Used: elasticsearch v5.1
Are you wondering yourself how Elasticsearch finds the text, that you are searching for? Learn more about the _all
meta field.
Definition
The
_all
field is a special catch-all field which concatenates the values of all of the other fields into one big string, using space as a delimiter, which is then analyzed and indexed, but not stored. This means that it can be searched, but not retrieved. Elasticsearch Reference 5.1
Demo
Let’s look at some examples.
Setup Index
First create the testdata
index. _all
is usually always enabled, but this is a demo .
PUT testdata
{
"settings": {
"index": {
"number_of_shards": 1
}
},
"mappings": {
"logs": {
"_all": {
"enabled": true
}
}
}
}
Add some test data
Some fancy data to search for. The data contains PANs (Primary Account Numbers or Credit Card Numbers). As you can see, the PAN occurs in different fields.
POST testdata/logs
{
"pan" : "4000000000000002",
"firstname": "John",
"lastname": "Legend",
"profession": "Musician"
}
POST testdata/logs
{
"fistname" : "4026000000000002",
"lastname": "Danger"
}
POST testdata/logs
{
"merchant": "tancomat 3000",
"firstname": "Beat",
"lastname": "Sommer",
"profession": "issuer",
"comment": "5100000000000008"
}
Search for PANs
To search for a PAN we just use the query_string search.

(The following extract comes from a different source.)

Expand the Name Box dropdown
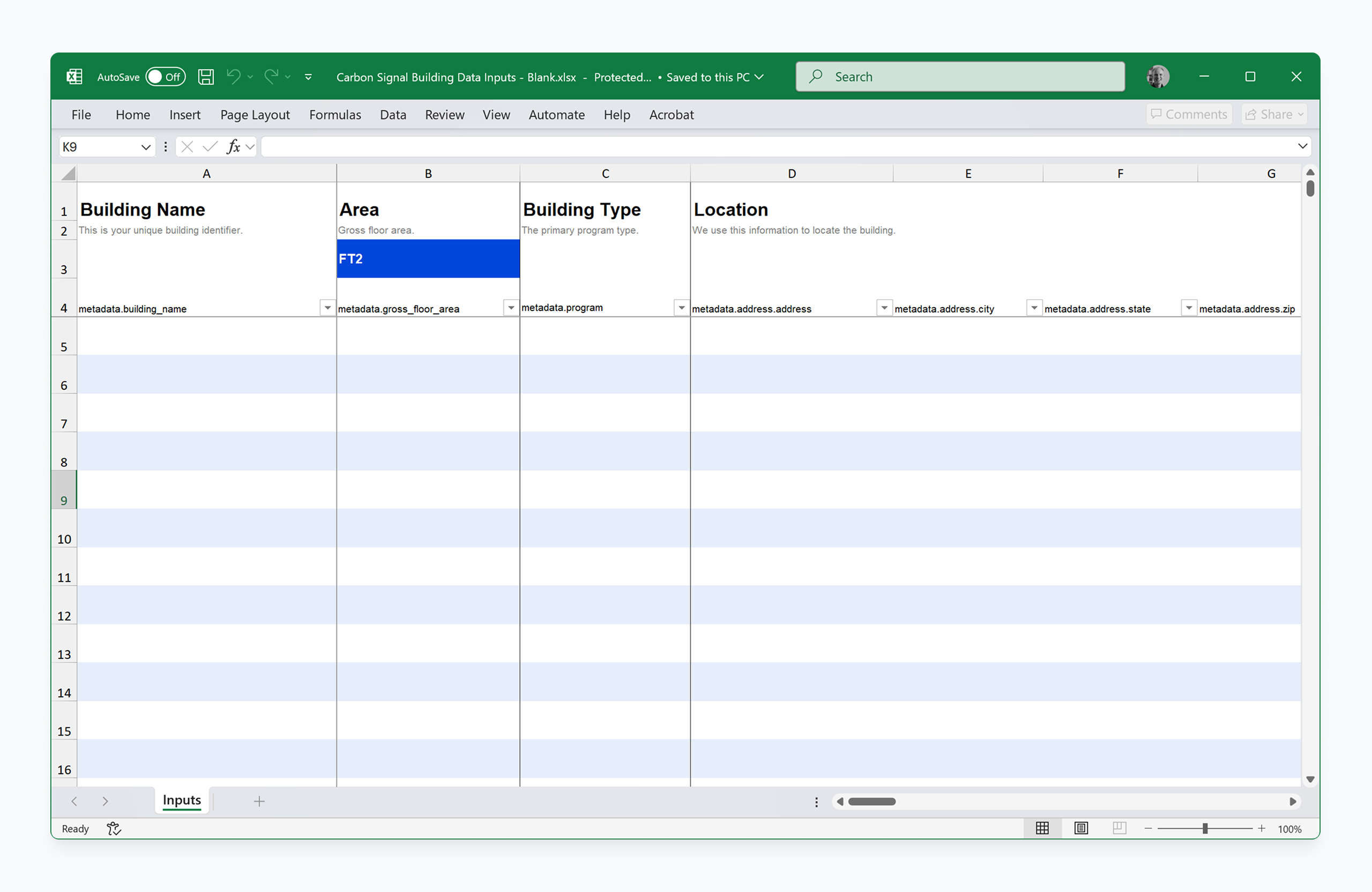[146, 147]
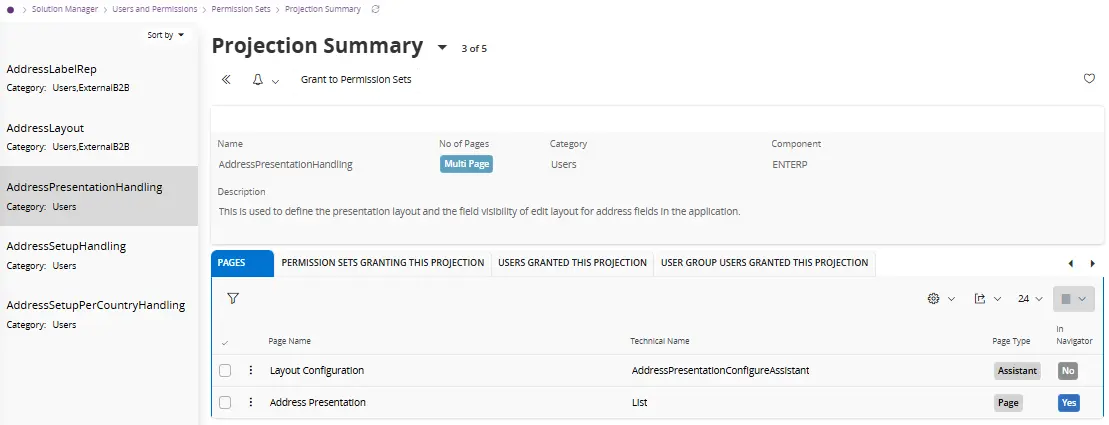
Task: Go to Users and Permissions breadcrumb
Action: point(154,9)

When not explicitly specifying the field to search on in the query string syntax, the `index.query.default_field` will be used to derive which field to search on. It defaults to `_all` field.
GET testdata/_search
{
"query": {
"query_string": {
"query": "/[3-9][0-9]{13,18}/"
}
}
}
This will give you all documents, that matches the regexp for a PAN.
{
"took": 8,
"timed_out": false,
"_shards": {
"total": 1,
"successful": 1,
"failed": 0
},
"hits": {
"total": 3,
"max_score": 1,
"hits": [
{
"_index": "testdata",
"_type": "logs",
"_id": "AVm2NAF6bFiGlYewuu9_",
"_score": 1,
"_source": {
"pan": "4000000000000002",
"firstname": "John",
"lastname": "Legend",
"profession": "Musician"
}
},
{
"_index": "testdata",
"_type": "logs",
"_id": "AVm2NCI_bFiGlYewuu-F",
"_score": 1,
"_source": {
"fistname": "4026000000000002",
"lastname": "Danger"
}
},
{
"_index": "testdata",
"_type": "logs",
"_id": "AVm2NEF0bFiGlYewuu-L",
"_score": 1,
"_source": {
"merchant": "tancomat 3000",
"firstname": "Beat",
"lastname": "Sommer",
"profession": "issuer",
"comment": "5100000000000008"
}
}
]
}
}
Exclude fields
You may want to exclude certain fields from the _all
search. In the index type mapping just configure it not to include in the all field. See below the example for date field.
PUT my_index
{
"mappings": {
"my_type": {
"properties": {
"title": {
"type": "text"
},
"content": {
"type": "text"
},
"date": {
"type": "date",
"include_in_all": false
}
}
}
}
}
Summary
-
_all
is a metadata field - all values are appended into one field value as concatenated String
- is enabled by default
️ But remember:
The
_all
field is not free: it requires extra CPU cycles and uses more disk space. If not needed, it can be completely disabled or customised on a per-field basis.